Format the material as a JSON list of strings with one string per line, leaving out blank lines. Start at the line that contains "Open the Connect devices menu" and stop after the line that contains "Looking at the screenshot, I should coord(39,12).".

#### [Exercise material]

-- Start --

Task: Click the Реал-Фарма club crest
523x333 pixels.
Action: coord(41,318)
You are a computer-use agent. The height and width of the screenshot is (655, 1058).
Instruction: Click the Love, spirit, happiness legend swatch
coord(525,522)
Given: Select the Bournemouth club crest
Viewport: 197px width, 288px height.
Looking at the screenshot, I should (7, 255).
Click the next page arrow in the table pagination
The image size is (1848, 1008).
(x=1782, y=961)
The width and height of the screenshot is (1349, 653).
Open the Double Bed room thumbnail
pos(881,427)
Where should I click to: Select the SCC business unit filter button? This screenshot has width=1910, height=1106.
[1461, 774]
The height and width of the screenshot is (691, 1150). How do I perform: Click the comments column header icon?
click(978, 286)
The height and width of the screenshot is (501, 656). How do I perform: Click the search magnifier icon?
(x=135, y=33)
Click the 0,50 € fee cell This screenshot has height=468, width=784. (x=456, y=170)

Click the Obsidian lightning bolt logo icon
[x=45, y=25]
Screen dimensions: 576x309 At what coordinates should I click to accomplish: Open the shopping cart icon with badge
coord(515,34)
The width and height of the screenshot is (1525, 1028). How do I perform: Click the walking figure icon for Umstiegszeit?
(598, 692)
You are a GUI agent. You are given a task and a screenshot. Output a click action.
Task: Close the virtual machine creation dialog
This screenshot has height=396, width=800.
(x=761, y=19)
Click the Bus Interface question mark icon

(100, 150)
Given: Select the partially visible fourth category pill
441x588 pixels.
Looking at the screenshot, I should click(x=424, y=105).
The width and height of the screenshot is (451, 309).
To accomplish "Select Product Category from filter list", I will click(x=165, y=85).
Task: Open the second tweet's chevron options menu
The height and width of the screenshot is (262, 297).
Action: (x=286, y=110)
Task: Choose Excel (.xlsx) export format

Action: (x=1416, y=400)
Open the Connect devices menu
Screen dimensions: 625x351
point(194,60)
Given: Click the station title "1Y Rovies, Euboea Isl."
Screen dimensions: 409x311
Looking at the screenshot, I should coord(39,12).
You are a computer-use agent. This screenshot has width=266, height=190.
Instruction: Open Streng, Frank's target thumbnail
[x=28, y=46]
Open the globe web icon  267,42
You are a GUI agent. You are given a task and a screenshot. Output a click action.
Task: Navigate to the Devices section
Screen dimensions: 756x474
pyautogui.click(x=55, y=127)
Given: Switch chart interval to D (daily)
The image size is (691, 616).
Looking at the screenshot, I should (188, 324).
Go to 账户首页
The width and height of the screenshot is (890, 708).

-- End --

#### [Response]
[
  "Open the Connect devices menu",
  "Screen dimensions: 625x351",
  "point(194,60)",
  "Given: Click the station title \"1Y Rovies, Euboea Isl.\"",
  "Screen dimensions: 409x311",
  "Looking at the screenshot, I should coord(39,12)."
]